Es reicht nicht, eben mal etwas Lack draufzusprühen
Kleiner Kratzer, grosser Aufwand
Zuweilen ist es nicht einfach, einem Kunden oder einer zahlungspflichtigen Versicherung beizubringen, dass wegen eines Kratzers in der Tür die ganze Wagenseite lackiert werden muss, um ein perfektes Resultat zu erhalten. Ein solches Vorgehen hat aber bestimmte Gründe. Insbesondere Effektlackierungen verlangen dem Autolackierer einiges ab, damit das Auto wieder genau so aussieht, wie vor dem Schaden. Zudem lassen sich komplexe, computergesteuerten Serienlackiermethoden der Automobilwerke in der Werkstatt nicht ohne Weiteres 1:1 übertragen.

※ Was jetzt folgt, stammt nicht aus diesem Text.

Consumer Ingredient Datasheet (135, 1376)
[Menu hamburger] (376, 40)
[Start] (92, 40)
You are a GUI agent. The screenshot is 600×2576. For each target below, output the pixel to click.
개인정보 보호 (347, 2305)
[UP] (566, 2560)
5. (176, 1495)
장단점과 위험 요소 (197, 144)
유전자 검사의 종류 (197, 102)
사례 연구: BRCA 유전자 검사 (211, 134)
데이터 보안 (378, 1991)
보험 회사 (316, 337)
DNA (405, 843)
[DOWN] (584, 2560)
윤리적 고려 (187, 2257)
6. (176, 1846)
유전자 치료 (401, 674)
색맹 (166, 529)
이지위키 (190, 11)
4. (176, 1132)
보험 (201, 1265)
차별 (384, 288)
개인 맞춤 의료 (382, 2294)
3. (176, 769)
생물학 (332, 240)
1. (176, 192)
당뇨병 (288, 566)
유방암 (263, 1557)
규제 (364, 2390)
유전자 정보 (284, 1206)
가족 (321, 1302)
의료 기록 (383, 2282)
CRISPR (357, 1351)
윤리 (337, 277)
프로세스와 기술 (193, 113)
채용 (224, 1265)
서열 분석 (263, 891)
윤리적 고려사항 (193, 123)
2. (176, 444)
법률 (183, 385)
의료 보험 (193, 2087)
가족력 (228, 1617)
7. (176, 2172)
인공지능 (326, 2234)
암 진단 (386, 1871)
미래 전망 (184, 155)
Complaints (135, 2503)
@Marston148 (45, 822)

Ein BEispiel aus der Praxis
Ein Kunde bringt uns einen in Perlglanz-Weiss Metallic lackierten Subaru STI WRX mit einem Kratzer in der linken Hintertür. Diese Lackierung ist in drei Schichten aufgebaut: Farbton, Perleffekt, Klarlack. Dabei ist die Schicht mit dem Perleffekt nicht voll deckend, eher eine Lasur. Deshalb war ein Beilackieren nur der angrenzenden Teile nicht möglich. Die Schicht mit dem Perleffekt wäre sonst zu deckend geworden und hätte optisch einen anderen Farbton ergeben.
Die Schattenseiten des Lichts
Für ein einheitliches Ergebnis ist in so einem Fall wegen der Lichtreflexion sogar eine Reparaturlackierung aller gleich stehenden Teile nötig. Mit „gleich stehend“ sind alle senkrecht stehenden Teile gemeint. Folglich musste die ganze linke Seite – Kotflügel vorne, beide Türen, Schweller, Seitenwand und Dachrahmen – neu lackiert werden. Der Grund ist der Lichteinfall, der auf alle senkrecht stehenden Teile immer gleich ist. Dadurch erscheint der Farbton dieser Teile optisch auch identisch (sofern er es wirklich ist). Die kleinste Farbdifferenz würde ins Auge springen.
Anders verhält es sich mit ungleich zueinander stehenden Karosserieteilen wie Motorhaube und Kotflügel. Bei gleichzeitiger Betrachtung wird der Farbton dieser Bauteile immer unterschiedlich wahrgenommen. Dies, weil der Lichteinfall auf diese Oberflächen anders ist.
Es gibt andere Umstände als komplexe Effektlackierungen, die dem Autolackierer bei einer Reparaturlackierung einiges abverlangen. Und auch die führen dazu, dass nach einem Schaden mehr als nur das zu reparierende Karosserieteil lackiert werden muss:
Aus ökonomischen Gründen wird der Farbauftrag in den Automobilwerken minimiert. Oft wird bereits die Grundierung in der Basisfarbe eingefärbt, damit der Farbton gar nicht mehr zu 100 Prozent deckend ausgeführt werden muss. Das erschwert die Reparaturlackierung, da Reparaturlacke so pigmentiert sind, dass sie stark deckend wirken.
Ebenfalls um Material zu sparen, wenden Autohersteller im Werk Lackiermethoden an, die in der Werkstatt nicht simuliert werden können. Dabei wirkt sich die Methode des Farbauftrages auch auf die optische Wahrnehmung des Farbtones aus. Dies gilt ganz speziell für Lacke mit Effekt-Pigment-Beimischung (Metallic, Perlglanz, Xirallic)
Fazit: Ein erfahrener Autolackierer kann jede Serienlackierung reparieren. Aber manchmal ist es aufgrund der Gegebenheiten ungleich aufwändiger, um zu einem perfekten Ergebnis zu gelangen.